- PROBLEM TO WORK ON
Nothing outside the stretch is wanted. Repeat exactly the lines of the listing below from the one that contains "Screen dimensions: 1024x629" through the one that contains "Click shared indicator", both ends included.
──────── MATERIAL TO PROCESS ────────
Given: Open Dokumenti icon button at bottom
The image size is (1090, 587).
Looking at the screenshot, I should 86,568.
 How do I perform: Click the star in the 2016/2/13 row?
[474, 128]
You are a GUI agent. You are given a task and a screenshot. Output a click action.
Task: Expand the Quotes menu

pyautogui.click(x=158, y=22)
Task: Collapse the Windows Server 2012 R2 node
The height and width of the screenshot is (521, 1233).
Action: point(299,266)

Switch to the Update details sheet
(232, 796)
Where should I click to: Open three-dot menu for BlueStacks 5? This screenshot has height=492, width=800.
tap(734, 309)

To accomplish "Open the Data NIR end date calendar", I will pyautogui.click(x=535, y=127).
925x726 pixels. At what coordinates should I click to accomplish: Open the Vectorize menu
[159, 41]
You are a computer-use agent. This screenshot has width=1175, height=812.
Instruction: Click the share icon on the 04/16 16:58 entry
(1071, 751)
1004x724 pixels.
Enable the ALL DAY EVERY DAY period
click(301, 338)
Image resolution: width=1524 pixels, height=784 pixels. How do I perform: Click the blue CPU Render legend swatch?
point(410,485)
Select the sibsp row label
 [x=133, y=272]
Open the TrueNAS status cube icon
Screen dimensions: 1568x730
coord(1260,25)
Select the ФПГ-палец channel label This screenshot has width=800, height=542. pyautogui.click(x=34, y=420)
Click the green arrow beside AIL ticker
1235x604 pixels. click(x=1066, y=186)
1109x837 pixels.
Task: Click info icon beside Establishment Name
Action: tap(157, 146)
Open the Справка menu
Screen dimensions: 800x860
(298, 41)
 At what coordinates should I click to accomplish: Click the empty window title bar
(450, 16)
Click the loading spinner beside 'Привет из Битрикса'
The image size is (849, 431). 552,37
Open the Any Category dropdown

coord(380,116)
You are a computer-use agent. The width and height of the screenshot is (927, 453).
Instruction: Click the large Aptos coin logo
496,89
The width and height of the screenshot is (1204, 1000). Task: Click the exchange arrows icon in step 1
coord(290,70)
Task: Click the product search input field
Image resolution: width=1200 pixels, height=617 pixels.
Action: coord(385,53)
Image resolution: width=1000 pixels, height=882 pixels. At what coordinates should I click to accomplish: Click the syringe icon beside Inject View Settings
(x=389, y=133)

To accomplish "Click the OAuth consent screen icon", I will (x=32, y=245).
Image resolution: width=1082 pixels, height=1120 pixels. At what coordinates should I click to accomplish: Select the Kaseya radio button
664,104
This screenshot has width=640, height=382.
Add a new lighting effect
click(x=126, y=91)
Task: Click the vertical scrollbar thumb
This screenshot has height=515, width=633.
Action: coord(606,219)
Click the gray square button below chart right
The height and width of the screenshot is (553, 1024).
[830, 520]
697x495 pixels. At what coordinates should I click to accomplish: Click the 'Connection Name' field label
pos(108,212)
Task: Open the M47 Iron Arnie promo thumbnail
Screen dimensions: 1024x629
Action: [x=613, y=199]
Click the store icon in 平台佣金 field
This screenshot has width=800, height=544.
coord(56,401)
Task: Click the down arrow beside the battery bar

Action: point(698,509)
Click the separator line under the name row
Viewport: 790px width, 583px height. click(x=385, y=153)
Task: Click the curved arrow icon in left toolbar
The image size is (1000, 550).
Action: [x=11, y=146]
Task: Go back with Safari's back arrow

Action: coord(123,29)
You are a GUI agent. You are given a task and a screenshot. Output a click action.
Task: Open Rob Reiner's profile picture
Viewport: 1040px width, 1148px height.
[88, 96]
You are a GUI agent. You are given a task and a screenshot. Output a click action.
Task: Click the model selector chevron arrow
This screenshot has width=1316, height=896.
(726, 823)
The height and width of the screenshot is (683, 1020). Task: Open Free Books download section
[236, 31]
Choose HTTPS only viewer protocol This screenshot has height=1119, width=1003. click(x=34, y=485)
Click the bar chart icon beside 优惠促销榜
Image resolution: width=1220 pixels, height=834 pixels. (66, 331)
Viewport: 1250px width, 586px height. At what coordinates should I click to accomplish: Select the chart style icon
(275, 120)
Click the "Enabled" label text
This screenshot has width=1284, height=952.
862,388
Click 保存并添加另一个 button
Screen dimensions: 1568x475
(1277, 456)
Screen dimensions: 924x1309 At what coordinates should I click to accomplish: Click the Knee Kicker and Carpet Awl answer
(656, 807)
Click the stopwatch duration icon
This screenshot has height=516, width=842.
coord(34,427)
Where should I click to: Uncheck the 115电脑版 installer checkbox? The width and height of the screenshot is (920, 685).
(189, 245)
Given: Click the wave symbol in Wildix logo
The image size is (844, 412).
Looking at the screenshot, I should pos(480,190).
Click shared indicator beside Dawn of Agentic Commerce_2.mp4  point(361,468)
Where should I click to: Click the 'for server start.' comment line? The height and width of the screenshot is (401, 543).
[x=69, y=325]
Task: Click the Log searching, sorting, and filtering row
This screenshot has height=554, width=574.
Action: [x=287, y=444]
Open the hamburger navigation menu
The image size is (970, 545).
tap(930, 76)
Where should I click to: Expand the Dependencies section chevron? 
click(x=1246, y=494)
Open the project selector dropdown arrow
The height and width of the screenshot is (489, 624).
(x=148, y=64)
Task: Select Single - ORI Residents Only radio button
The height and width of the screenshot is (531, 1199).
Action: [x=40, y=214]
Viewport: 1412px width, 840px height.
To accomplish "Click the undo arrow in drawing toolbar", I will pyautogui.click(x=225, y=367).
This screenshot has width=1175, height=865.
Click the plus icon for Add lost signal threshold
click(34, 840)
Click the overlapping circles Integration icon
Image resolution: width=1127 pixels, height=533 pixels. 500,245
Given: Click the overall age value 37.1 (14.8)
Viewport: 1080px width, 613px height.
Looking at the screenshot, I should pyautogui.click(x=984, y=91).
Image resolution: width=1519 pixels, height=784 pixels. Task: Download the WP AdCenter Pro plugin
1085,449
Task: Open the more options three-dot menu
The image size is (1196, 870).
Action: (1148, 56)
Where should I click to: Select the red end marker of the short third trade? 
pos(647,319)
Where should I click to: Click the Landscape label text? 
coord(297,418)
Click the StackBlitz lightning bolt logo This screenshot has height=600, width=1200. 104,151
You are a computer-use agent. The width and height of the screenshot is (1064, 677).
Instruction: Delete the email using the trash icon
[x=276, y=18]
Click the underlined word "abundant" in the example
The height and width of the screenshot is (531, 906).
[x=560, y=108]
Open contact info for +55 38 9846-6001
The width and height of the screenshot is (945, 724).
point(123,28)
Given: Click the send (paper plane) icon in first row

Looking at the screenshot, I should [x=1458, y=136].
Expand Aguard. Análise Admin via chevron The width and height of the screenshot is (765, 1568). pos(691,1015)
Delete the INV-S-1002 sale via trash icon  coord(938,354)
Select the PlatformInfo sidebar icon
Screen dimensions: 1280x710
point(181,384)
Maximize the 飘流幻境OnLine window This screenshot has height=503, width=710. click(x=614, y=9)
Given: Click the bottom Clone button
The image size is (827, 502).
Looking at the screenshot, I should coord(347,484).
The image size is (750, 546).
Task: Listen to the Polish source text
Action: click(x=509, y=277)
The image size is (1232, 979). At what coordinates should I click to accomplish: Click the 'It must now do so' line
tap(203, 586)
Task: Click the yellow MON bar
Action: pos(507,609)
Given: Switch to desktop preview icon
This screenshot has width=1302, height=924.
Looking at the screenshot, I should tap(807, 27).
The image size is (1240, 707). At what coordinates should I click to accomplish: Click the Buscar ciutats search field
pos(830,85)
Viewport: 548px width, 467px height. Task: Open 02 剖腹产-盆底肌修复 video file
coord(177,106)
────────
- EXERCISE ANSWER
Screen dimensions: 1024x629
Action: [x=613, y=199]
Click the store icon in 平台佣金 field
This screenshot has width=800, height=544.
coord(56,401)
Task: Click the down arrow beside the battery bar

Action: point(698,509)
Click the separator line under the name row
Viewport: 790px width, 583px height. click(x=385, y=153)
Task: Click the curved arrow icon in left toolbar
The image size is (1000, 550).
Action: [x=11, y=146]
Task: Go back with Safari's back arrow

Action: coord(123,29)
You are a GUI agent. You are given a task and a screenshot. Output a click action.
Task: Open Rob Reiner's profile picture
Viewport: 1040px width, 1148px height.
[88, 96]
You are a GUI agent. You are given a task and a screenshot. Output a click action.
Task: Click the model selector chevron arrow
This screenshot has width=1316, height=896.
(726, 823)
The height and width of the screenshot is (683, 1020). Task: Open Free Books download section
[236, 31]
Choose HTTPS only viewer protocol This screenshot has height=1119, width=1003. click(x=34, y=485)
Click the bar chart icon beside 优惠促销榜
Image resolution: width=1220 pixels, height=834 pixels. (66, 331)
Viewport: 1250px width, 586px height. At what coordinates should I click to accomplish: Select the chart style icon
(275, 120)
Click the "Enabled" label text
This screenshot has width=1284, height=952.
862,388
Click 保存并添加另一个 button
Screen dimensions: 1568x475
(1277, 456)
Screen dimensions: 924x1309 At what coordinates should I click to accomplish: Click the Knee Kicker and Carpet Awl answer
(656, 807)
Click the stopwatch duration icon
This screenshot has height=516, width=842.
coord(34,427)
Where should I click to: Uncheck the 115电脑版 installer checkbox? The width and height of the screenshot is (920, 685).
(189, 245)
Given: Click the wave symbol in Wildix logo
The image size is (844, 412).
Looking at the screenshot, I should pos(480,190).
Click shared indicator beside Dawn of Agentic Commerce_2.mp4  point(361,468)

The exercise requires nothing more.